I'm often asked to help you talk about SEO related data analysis How to do, and even expect a few hours of crash. However, this area covers too much, it is impossible to words to do, also do not know where to simply summarize.
SEO is a very immature industry, can refer to the information is very limited, most things have to be groped through the data, and groping process, often can expose the past intuition did not realize the truth. So the data is sometimes very cruel to SEO, often a simple data can deny a group of people years of hard work.

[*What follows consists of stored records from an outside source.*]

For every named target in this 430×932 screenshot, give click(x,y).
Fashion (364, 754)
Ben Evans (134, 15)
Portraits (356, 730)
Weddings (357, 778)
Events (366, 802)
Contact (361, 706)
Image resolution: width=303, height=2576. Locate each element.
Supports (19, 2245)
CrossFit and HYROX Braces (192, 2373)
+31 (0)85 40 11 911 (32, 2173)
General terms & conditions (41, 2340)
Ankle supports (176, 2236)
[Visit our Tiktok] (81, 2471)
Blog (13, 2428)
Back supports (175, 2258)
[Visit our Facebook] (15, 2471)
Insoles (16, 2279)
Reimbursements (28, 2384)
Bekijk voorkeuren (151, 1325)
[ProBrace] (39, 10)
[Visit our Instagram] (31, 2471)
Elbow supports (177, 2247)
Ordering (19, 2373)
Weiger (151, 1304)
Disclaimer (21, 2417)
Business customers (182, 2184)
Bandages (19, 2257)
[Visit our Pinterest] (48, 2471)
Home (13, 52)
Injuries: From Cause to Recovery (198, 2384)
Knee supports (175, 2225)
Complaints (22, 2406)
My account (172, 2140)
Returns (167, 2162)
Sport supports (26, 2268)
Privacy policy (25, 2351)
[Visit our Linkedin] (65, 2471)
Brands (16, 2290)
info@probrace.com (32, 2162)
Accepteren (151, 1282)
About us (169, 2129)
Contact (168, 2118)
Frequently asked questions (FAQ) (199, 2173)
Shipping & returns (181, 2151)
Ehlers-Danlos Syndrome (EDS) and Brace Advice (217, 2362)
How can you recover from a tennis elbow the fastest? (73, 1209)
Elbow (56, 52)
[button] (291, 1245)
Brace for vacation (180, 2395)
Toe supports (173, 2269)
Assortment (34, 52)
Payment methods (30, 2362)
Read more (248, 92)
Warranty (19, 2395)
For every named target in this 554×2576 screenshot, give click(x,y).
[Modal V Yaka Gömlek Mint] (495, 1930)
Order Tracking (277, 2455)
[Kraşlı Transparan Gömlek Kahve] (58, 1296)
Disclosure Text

Take the most common example, SEO flow is how to make up? Most people think that is propped up by popular keywords, or think it is a lot of hot keyword propped up, so that the top words of the ranking up traffic will certainly rise, but not. For most of the larger site, the vast majority of SEO traffic by Baidu Index can not see the extremely long tail of the word brought. So even with the strength to do the ranking of hot words, their contribution to the flow is still very limited.
Some people may think it's incredible because they've never seen such data. But this data is only through the analysis of the site's original log to come to the conclusion, and Google Analytics such a very low sampling rate of the statistical system can not see such data. Even if you can skillfully use GA seo is very few, so the truth of SEO traffic is almost never seen.
So, sometimes listen to people say "SEO has died", and I often say "SEO has not lived", is not exaggerated.
How to start learning data analysis
The ultimate goal of SEO is to generate revenue for the site, so the core indicators have two: transformation, traffic.
For example, traffic can be subdivided: traffic = indexed * ranked * click Rate * Search Volume
Included can be subdivided: included = Crawl quantity * Page quality
In the case of grabbing, its bottleneck may be the top of the crawl time, the total number of crawls may be capped, and the total page may be capped. There are different ways of dealing with various situations, and different data indexes should be added.
Through such a division, the final data indicators (transformation, flow) can be subdivided into several Baisi data indicators, these data indicators are useful, because their numerical changes will eventually affect the transformation or flow.
(There is a popular SEO books, spent a lot of space to write a website analysis and operation of the example, but the last site SEO traffic is very low, did not see much effect. Because although there is a lot of "analysis", but more is in the view of meaningless data. )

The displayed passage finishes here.